Based on those changes, Salvo said, the project no longer needs relief for parking or for the driveway location.

Salvo explained that in the revised plan, the proposed building had been shifted to the south, so that the that it would sit entirely within the already developed area. This will eliminate much of the grading on the undeveloped portion of the site that would have been required in the original plan. The width of the building (facing Main Street) has also been reduced from 68 feet to 64 feet, Salvo said.

Engler told the board that he had instructed his team to hold off on any new architectural plans until they were sure that the ZBA was satisfied with the new footprint of the building.

Engler introduced traffic engineer Scott Thornton of Vanasse & Associates, who described a new off-site feature. The developer has agreed to provide, at his own expense, a new handicap accessible crosswalk for the nearby Greenwood School.
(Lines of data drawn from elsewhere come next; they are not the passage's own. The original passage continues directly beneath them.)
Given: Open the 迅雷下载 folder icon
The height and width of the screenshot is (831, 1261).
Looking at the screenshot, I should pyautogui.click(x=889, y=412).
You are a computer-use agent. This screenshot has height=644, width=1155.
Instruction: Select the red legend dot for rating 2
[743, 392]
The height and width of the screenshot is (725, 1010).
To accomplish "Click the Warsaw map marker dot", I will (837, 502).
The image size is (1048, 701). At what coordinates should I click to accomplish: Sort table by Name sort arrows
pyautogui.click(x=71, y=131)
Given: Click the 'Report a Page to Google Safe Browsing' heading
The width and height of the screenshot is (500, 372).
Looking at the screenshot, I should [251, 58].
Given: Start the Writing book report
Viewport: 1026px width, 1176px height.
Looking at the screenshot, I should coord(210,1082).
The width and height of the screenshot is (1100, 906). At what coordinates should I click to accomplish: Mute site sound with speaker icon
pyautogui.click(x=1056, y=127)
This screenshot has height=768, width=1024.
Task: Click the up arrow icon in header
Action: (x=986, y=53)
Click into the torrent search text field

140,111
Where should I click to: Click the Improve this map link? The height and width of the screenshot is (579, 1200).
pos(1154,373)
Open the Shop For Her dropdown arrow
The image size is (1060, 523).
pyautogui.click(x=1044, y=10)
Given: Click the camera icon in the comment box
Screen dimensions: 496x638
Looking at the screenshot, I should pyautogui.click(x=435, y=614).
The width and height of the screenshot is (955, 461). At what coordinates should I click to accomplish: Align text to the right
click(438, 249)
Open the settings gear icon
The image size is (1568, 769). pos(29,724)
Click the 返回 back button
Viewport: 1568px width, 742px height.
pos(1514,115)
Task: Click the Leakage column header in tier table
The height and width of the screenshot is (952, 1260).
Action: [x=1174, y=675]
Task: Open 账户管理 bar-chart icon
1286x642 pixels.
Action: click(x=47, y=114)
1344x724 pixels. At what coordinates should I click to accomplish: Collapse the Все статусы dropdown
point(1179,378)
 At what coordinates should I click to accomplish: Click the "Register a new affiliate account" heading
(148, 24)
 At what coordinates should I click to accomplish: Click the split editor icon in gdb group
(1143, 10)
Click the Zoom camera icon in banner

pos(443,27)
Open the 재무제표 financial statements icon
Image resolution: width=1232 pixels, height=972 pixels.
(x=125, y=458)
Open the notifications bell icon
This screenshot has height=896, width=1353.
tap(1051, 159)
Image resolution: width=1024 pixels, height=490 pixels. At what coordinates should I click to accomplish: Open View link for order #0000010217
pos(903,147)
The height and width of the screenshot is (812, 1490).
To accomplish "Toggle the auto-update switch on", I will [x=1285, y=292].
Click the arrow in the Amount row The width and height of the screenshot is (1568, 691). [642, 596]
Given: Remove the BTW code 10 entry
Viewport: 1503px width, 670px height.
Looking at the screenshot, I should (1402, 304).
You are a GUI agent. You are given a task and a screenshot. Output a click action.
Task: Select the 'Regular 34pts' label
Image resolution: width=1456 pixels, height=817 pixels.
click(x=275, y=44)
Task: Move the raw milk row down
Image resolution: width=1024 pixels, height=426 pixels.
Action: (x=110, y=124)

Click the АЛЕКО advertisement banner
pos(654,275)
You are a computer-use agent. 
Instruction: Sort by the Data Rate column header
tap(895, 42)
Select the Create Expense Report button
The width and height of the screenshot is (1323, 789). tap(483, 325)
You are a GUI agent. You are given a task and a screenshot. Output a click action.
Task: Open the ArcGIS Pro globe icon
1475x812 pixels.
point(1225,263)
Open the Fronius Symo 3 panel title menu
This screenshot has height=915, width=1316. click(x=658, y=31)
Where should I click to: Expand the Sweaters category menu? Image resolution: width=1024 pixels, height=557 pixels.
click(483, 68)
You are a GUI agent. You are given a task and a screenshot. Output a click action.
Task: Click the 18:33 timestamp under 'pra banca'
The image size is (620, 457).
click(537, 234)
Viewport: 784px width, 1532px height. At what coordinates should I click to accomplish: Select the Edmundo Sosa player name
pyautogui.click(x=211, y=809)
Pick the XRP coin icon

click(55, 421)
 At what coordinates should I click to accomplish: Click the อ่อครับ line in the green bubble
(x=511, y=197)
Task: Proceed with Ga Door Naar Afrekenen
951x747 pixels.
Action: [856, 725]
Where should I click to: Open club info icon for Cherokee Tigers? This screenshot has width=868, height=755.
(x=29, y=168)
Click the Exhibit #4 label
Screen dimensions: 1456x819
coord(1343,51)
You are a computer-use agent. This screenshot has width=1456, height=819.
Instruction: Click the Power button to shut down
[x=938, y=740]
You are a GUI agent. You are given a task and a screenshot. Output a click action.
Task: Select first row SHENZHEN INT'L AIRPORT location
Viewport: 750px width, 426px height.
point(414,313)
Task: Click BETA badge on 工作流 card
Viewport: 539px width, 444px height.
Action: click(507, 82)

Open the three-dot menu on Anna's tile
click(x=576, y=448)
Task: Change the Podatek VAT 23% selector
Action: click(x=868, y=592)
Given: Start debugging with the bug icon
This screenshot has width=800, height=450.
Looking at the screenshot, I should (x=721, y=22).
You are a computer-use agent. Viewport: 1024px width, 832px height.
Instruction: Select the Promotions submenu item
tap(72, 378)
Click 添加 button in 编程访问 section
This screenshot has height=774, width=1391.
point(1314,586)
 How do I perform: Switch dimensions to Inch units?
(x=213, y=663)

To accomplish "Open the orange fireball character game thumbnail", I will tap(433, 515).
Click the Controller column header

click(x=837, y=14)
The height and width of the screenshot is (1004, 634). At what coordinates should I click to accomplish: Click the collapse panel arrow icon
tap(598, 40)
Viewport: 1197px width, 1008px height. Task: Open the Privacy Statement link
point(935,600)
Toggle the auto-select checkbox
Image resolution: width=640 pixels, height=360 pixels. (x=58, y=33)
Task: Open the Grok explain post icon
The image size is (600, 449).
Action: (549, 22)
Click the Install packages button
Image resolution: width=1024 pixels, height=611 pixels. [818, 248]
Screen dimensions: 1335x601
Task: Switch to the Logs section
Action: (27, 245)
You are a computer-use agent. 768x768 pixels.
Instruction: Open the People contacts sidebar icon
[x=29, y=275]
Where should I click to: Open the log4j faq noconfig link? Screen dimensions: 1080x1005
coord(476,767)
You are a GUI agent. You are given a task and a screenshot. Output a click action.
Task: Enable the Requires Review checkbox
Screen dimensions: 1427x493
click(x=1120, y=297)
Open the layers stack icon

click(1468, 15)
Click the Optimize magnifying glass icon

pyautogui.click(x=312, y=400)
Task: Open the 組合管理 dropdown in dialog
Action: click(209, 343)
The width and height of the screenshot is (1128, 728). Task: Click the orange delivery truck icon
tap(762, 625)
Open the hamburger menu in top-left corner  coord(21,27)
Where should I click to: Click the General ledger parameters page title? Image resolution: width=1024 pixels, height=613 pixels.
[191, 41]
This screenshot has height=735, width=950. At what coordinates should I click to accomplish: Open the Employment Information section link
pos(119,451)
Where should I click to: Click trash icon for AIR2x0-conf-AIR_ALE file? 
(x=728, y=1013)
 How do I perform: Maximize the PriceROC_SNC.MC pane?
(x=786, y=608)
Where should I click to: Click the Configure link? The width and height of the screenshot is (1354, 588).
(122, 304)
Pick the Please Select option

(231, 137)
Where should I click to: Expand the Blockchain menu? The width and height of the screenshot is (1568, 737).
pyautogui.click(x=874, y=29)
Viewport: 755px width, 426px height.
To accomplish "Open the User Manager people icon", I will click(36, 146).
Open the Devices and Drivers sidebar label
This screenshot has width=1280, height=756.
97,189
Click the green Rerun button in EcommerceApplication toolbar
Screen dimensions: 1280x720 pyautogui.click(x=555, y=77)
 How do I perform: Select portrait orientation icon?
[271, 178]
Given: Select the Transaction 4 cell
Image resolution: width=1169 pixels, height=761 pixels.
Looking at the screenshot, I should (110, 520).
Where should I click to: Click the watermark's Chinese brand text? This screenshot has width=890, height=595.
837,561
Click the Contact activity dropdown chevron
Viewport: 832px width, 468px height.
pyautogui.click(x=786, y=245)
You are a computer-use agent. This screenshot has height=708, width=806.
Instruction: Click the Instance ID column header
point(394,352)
The current crosswalk does not meet ADA requirements and feeds into a driveway on the school side, which is another problem.

Thornton showed a drawing of the redesigned crosswalk, repositioned slightly to the north to get it out of the school driveway. The developer will assume all costs, including building wheelchair ramps on both sides to make it compliant with ADA requirements.

Thornton said that both the TAC and the DPW were happy with the new crosswalk plans.

ZBA member Ami Wall said that she was still concerned about traffic. Engler insisted that the project would be a low volume traffic generator, even at peak hours.

ZBA Chairman David Hatfield suggested waiting for the TAC’s written report, at which point there would be a further discussion of traffic.

Engler said that he would get a full set of schematic drawings to the board showing the changes outlined last night.

The hearing was continued to June 12, when the focus will be on architecture. The ZBA also expects to have the TAC’s report ahead of the June 12 hearing.